V1R24
jamescassell opened this issue · 1 comments
jamescassell commented
NEW
- RHEL-06-000534 V-97229
fips=1
in the kernel cmdline - RHEL-06-000244 V-97231 FIPS compliant MACs in sshd_config
UPDATED
- RHEL-06-000078 thru RHEL-06-000099
sysctl --system
to enforce sysctl params, sysctl.d files are fine, too (I didn't verify our fixes for these, but this change is just a clarification) - RHEL-06-000067 V-38583 Removes check for UEFI grub.conf permissions (I didn't verify our fix, but this change is a relaxing of the previous rule, so any deficiency should be in an already-open ticket.)

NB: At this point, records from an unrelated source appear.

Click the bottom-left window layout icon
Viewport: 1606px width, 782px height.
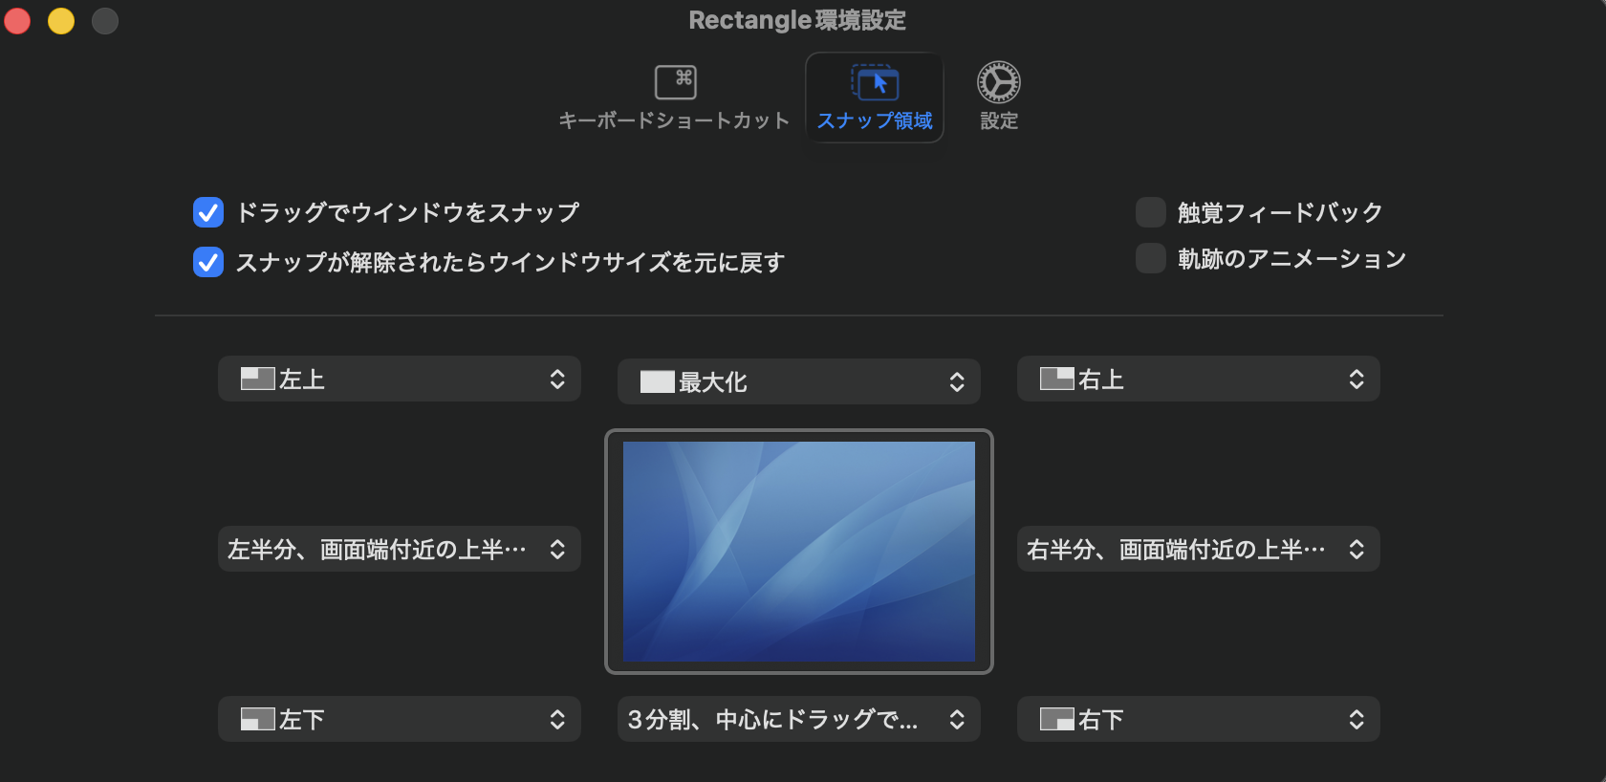[257, 720]
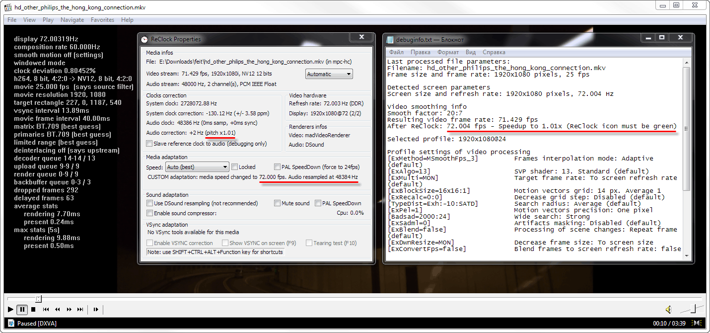Open the Формат menu in Notepad
Viewport: 710px width, 333px height.
pos(448,52)
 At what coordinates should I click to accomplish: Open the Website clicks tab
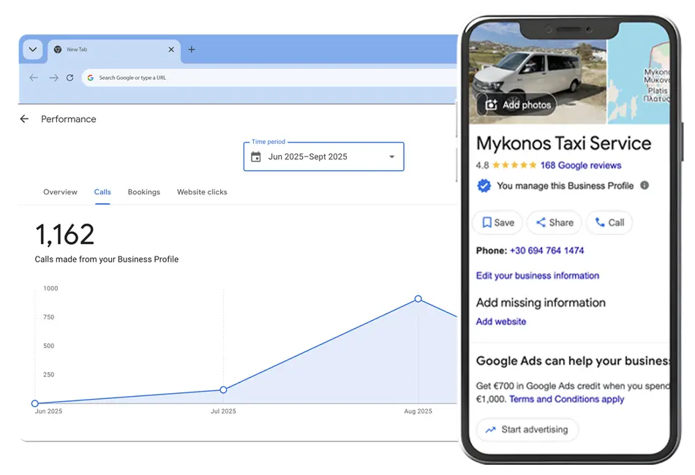[202, 192]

- RHEL-06-000223 V-38609 tftp okay if documented and approved by ISSO
- RHEL-06-000243 V-38617 sshd_config: removes cbc-mode ciphers from the example list in favor of ctr ciphers, but check does not meaningfully change "fips approved" is the requirement:
-Ciphers aes128-ctr,aes192-ctr,aes256-ctr,aes128-cbc,3des-cbc,aes192-cbc,aes256-cbc
+Ciphers aes128-ctr,aes192-ctr,aes256-ctr
jamescassell commented
(There was no RHEL 6 STIG update today, but there was an updated benchmark.)